Thursday, July 31, 2008


Peas ‘n Carrots, Carrots ‘n Peas

In 1986 I had occasion to visit the U.K. The trip was to celebrate the founding of an organization to which I belonged. Those of us from the States and Canada stayed a few days in London at the beginning and end of the trip, but the main accommodation was at Wadham College, Oxford. The organizers had planned a series of day trips to the surrounding area and we had set meals in many of those places.

The season was the end of September/beginning of October. Let me say right off that it was a great trip with friends and fellow club members. It was well planned and well executed and went like clockwork.

Except…every meal featured peas-and-carrots. I hyphenate because we didn’t get peas in one pile and carrots in another – we got mixed peas and carrots. They all looked and tasted alike, too. I had visions of a vast peas-and-carrots factory somewhere pumping out bags and boxes and cartons of frozen peas and carrots.

I have clear memories of the four main meals: The black tie dinner at Wadham College, the Scottish banquet in Edinburgh, the medieval banquet at Warwick Castle, and the Welsh banquet in Cardiff.

The black tie dinner at Wadham didn’t have peas and carrots. It opened with smoked salmon and closed with profiteroles. It was nicely formal and quite good. The breakfasts were buffet style and featured those weird fried eggs found all over U.K. The Full English Breakfast is another blog entry in itself.

The Scottish banquet opened with an “appetizer” of haggis, tatties and neeps (potatoes and turnips, both mashed into tasteless pureés). For an amusing and fictitious account of haggis, go to www.electricscotland.com/haggis. Haggis is a really dish made of the innards (aka offal) of a sheep, cooked together with oatmeal and spices, stuffed into a sheep’s stomach and boiled. It is piped to the table by bagpipers and toasted with fine whisky. Before you tell me I misspelled it, “whisky” without an “e” always means Scotch. Whiskey with an “e” can be Irish, Bourbon, corn, rye, Canadian, or just about any flavorful distilled spirits made from grain. The haggis tastes like good dog food smells – not bad at all. After the haggis course, we had lamb and peas and carrots. Of course.

I really don’t remember the medieval banquet all that well. It had been modernized from real medieval recipes, which all feature honey, and made to suit twentieth century tastes. I do know that it featured lamb and peas and carrots, because we all remarked on it. There were “minstrels” and other entertainment, all sort of touristy and not all that medieval.

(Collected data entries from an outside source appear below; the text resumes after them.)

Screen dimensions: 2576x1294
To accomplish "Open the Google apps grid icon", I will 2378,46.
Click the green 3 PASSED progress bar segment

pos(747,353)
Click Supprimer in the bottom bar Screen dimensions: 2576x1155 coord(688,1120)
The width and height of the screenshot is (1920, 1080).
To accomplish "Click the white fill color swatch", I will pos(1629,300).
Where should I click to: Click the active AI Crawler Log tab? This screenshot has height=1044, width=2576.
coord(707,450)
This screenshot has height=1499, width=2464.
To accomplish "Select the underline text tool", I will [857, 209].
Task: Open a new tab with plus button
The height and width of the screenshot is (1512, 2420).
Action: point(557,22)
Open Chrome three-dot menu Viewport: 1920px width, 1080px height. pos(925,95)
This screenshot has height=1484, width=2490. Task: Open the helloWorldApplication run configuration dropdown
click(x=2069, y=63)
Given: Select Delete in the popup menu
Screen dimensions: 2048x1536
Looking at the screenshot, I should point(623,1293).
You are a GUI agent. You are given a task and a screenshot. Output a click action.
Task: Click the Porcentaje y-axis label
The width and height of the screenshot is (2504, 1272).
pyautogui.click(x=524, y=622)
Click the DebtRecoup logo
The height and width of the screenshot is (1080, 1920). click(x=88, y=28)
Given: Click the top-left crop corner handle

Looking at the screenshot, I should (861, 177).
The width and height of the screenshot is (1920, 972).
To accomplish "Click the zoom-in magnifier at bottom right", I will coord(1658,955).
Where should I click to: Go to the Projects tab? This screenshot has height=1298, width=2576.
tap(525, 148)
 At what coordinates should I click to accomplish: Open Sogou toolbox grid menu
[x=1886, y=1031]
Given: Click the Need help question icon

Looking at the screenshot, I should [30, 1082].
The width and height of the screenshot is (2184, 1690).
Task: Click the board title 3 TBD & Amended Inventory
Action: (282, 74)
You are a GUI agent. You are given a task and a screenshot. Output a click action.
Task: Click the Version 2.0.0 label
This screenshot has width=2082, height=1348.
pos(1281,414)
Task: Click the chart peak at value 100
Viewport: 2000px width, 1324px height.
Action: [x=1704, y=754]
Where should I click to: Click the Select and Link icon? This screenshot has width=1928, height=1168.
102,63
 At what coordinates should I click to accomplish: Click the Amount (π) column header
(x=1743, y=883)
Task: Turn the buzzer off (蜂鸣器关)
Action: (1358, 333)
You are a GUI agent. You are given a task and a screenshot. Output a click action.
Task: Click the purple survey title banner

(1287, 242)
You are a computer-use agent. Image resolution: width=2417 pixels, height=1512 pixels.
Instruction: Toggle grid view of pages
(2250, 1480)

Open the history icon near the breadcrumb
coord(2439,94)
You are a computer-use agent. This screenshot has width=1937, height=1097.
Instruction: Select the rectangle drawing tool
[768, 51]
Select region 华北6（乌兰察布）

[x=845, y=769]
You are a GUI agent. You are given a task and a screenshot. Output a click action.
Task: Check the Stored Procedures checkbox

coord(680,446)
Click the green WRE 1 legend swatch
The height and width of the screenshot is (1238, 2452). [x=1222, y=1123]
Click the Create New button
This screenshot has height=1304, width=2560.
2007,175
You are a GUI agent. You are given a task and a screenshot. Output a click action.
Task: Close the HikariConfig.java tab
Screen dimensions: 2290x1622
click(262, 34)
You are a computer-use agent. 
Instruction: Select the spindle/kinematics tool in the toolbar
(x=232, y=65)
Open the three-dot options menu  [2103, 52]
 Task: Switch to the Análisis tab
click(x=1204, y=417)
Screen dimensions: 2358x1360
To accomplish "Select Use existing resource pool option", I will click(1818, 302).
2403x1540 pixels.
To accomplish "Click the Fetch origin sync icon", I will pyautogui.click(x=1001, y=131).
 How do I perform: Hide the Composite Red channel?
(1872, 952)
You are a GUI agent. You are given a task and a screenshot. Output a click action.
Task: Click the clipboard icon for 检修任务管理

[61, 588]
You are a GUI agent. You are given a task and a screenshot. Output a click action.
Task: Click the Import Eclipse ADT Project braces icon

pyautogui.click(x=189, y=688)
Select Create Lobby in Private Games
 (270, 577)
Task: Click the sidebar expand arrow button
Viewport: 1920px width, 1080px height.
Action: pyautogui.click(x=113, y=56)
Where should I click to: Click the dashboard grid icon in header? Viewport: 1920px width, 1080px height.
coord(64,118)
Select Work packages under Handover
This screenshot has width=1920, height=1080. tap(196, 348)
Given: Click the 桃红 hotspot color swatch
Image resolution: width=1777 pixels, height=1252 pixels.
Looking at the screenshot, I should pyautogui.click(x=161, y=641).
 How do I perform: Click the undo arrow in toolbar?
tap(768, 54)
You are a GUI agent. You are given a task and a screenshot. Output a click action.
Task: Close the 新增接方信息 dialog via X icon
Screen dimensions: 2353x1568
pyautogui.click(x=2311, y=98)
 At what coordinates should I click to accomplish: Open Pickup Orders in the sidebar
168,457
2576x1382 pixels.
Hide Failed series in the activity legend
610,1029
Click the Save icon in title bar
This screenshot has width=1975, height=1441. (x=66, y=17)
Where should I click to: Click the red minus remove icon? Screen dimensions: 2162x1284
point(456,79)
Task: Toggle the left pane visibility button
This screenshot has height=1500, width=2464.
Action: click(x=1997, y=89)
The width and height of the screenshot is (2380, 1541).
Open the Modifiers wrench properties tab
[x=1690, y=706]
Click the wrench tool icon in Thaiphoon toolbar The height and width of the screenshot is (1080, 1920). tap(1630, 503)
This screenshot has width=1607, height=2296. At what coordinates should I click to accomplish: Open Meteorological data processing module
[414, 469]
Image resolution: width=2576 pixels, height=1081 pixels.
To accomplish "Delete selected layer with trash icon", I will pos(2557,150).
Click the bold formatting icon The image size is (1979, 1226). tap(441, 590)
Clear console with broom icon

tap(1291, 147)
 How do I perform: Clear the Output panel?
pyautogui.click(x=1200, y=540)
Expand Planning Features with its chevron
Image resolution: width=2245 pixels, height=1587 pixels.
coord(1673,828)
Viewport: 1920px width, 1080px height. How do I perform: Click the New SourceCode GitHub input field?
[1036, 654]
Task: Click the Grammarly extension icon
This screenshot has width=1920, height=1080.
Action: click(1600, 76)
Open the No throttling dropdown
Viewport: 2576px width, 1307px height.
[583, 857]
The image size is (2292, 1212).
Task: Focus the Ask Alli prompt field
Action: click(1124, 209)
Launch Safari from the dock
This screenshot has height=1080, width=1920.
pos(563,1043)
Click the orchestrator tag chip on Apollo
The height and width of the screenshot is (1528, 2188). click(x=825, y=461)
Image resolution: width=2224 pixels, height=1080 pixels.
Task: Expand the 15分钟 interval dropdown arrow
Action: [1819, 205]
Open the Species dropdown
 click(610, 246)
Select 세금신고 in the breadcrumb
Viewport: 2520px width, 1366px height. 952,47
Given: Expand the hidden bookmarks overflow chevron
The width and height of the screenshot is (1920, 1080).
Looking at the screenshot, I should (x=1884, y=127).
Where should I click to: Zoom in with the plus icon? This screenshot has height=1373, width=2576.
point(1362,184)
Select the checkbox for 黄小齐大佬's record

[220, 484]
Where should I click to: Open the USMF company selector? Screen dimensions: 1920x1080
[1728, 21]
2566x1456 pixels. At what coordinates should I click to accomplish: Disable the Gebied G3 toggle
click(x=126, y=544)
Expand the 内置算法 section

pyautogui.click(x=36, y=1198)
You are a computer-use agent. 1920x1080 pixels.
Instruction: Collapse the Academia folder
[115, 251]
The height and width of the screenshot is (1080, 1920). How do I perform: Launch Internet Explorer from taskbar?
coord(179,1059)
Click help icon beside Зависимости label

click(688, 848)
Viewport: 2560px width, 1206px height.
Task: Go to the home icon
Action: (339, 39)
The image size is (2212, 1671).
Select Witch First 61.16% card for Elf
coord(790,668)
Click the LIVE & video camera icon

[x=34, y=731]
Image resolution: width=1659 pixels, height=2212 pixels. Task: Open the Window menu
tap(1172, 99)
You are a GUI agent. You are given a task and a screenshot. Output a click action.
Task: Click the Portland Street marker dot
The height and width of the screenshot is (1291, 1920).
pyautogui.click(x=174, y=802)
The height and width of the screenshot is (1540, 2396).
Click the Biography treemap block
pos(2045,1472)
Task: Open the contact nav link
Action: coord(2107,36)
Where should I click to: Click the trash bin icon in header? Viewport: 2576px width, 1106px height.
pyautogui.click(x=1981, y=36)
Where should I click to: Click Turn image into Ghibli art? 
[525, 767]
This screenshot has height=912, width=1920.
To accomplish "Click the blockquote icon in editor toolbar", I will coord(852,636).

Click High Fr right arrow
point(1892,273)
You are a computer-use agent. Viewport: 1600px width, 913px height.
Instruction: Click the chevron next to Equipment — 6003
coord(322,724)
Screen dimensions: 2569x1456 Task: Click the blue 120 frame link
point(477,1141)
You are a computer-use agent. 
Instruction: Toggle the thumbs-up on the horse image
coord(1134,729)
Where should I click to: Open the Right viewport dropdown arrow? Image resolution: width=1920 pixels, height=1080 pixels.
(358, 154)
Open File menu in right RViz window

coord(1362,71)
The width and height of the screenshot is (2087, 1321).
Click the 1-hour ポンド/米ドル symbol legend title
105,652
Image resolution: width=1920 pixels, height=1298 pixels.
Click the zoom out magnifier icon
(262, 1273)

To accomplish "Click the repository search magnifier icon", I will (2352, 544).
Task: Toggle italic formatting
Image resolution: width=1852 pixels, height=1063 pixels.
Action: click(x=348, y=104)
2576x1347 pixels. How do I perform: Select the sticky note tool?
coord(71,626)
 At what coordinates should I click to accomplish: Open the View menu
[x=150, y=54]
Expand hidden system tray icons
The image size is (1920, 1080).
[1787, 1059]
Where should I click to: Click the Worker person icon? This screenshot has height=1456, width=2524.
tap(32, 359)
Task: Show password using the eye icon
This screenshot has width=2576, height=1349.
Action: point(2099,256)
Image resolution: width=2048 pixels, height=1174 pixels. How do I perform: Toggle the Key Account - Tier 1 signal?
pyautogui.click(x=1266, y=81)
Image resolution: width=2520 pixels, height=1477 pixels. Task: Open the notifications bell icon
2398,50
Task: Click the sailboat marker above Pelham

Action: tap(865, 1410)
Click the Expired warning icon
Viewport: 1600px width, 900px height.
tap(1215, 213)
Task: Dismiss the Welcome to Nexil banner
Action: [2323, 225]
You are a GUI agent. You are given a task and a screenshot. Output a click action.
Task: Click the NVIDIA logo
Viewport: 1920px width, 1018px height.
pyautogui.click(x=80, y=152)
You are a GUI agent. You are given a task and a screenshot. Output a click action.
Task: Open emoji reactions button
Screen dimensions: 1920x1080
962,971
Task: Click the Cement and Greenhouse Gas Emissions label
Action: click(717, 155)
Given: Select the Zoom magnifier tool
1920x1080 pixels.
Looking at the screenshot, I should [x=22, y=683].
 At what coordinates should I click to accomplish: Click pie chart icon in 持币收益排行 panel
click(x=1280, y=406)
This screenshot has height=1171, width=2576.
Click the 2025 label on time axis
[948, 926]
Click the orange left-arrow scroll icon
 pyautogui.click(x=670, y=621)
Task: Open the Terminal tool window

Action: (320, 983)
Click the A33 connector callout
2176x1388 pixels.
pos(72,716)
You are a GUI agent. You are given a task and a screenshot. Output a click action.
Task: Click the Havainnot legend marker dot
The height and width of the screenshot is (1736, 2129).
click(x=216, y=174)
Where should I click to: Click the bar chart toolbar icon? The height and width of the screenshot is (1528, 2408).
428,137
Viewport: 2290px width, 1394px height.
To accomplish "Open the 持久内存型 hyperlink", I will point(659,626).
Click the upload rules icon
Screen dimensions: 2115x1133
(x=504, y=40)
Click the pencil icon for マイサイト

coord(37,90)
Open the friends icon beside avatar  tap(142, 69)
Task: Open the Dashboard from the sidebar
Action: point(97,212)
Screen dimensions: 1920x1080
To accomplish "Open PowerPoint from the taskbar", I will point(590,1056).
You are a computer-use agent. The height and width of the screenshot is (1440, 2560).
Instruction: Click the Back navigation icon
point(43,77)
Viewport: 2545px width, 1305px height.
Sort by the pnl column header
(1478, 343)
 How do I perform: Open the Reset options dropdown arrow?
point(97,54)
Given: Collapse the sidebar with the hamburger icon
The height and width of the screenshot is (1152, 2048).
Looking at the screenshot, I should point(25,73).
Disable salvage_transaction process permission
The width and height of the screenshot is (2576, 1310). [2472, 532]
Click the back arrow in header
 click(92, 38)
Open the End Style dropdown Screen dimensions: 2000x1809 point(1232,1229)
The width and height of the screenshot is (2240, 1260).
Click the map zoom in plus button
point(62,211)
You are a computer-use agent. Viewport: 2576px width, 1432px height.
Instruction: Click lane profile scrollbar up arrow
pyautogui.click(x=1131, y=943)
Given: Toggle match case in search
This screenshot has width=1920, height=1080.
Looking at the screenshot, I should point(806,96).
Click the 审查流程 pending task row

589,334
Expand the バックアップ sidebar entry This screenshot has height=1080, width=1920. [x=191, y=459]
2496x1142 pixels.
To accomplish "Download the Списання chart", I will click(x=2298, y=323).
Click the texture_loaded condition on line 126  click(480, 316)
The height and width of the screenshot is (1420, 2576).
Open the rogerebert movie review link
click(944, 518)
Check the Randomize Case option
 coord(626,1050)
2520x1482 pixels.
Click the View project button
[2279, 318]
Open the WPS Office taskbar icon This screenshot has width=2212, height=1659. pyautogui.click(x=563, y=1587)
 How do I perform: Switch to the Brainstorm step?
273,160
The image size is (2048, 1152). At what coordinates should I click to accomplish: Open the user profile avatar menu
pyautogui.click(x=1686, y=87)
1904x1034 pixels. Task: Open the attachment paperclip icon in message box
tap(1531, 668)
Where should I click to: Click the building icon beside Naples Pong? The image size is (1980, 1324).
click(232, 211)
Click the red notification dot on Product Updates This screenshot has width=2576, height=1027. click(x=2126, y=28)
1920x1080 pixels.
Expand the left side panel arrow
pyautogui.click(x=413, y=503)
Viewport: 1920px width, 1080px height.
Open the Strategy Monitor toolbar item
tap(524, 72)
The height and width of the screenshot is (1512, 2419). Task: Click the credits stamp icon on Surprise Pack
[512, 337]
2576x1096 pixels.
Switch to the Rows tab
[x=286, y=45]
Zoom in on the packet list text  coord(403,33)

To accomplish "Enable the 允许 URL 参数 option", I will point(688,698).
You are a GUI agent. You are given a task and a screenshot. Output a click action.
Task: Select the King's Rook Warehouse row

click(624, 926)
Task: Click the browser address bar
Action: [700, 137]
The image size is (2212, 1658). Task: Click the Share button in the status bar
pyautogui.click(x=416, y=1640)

The Welsh dinner featured lamb, as did the others. Accompanied, of course, by peas and carrots. We were treated to harp music during a dinner that could have taken place any time between 1946 and the present. The second-best part of the meal was the waitress, who piled my large son’s place high with – wait for it – peas and carrots. She explained that she had brothers and home and knew how much they ate. It’s a good thing he liked peas and carrots. The best part of the meal was the mixed berry pie at the end. The crust was so flaky it was hard to get out of the pans. The filling was hot and just sweet enough and so flavorful I’ve been trying to duplicate it ever since. No luck.

Just about the only dinners that we ate as a group that did not include peas and carrots were the black tie dinner at Wadham College and the Chinese meal in London.

I am very fond of the Brit Com As Time Goes By. I have noticed that they eat a lot of peas and carrots, too. Large peas and large carrots cut into discs.

It was more than a decade before I voluntarily ate peas and carrots again. Even then I have made sure to have petit pois and baby carrots and have flavored them with various herbs, a touch of onion, and butter. I don’t think I could face those giant peas and big, aggressively orange carrots ever again.